Nyaman tanpa iklan. Langganan BisnisPro

Pengamat Menilai Langkah BRI Membatasi Penyaluran Kredit ke Pertambangan Logis

Keputusan BRI untuk menghentikan pembiayaan ke sektor pertambangan dinilai sebagai upaya BRI untuk lebih fokus ke sektor yang telah mereka kuasai, ketimbang sektor pertambangan yang cukup volatil. 
Direktur Utama PT Bank Rakyat Indonesia (Persero) Tbk. (BRI) Sunarso/Istimewa
Direktur Utama PT Bank Rakyat Indonesia (Persero) Tbk. (BRI) Sunarso/Istimewa

Bisnis.com, JAKARTA - Selain karena ingin fokus pada pembiayaan ramah lingkungan, keputusan PT Bank Rakyat Indonesia (Persero) Tbk. untuk membatasi penyaluran kredit ke sektor pertambangan dinilai sebagai upaya perusahaan untuk fokus ke sektor yang lebih terukur dan menguntungkan. 

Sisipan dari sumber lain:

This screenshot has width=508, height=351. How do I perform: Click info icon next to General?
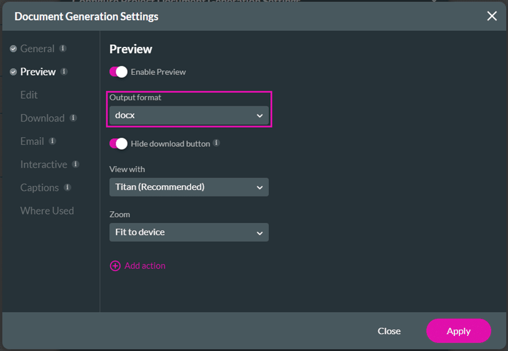(63, 49)
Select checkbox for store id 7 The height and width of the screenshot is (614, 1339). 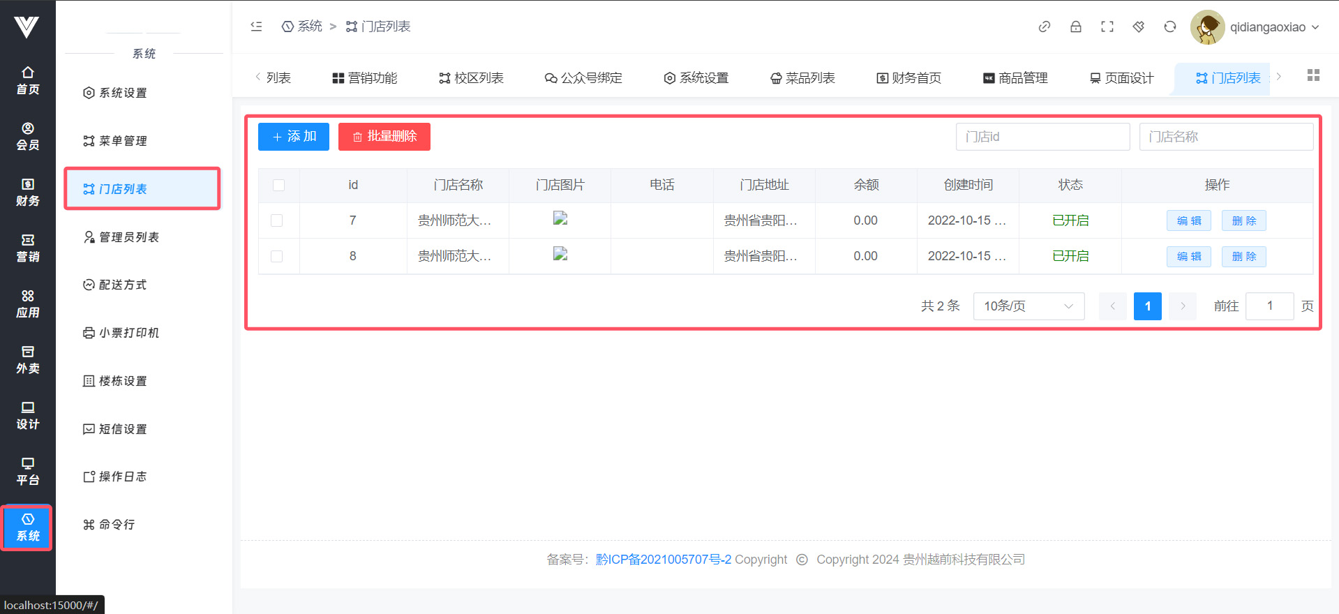pos(277,220)
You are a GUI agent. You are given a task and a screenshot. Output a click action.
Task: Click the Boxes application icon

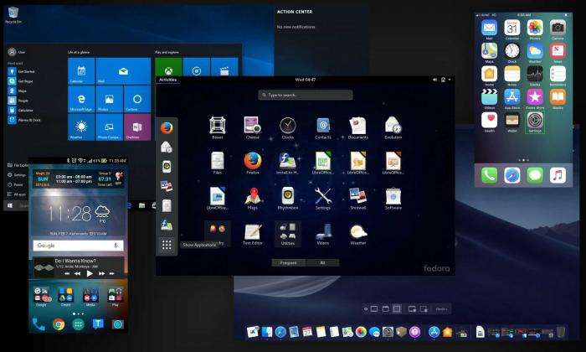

Senior Faculty Lembaga Pengembangan Perbankan Indonesia (LPPI) Amin Nurdin mengatakan bank-bank milik negara memiliki spesialisasi yang berbeda-beda dalam pembiayaan. 

BRI, sebagai bank dengan laba terbesar di Indonesia, memiliki keunggulan di sektor UMKM. BRI memiliki SDM yang dapat mengukur dengan baik kualitas kredit di sektor UMKM. 

Keputusan BRI untuk membatasi pembiayaan ke sektor pertambangan dinilai sebagai upaya BRI untuk lebih fokus ke sektor yang telah mereka kuasai, ketimbang sektor pertambangan yang cukup volatil.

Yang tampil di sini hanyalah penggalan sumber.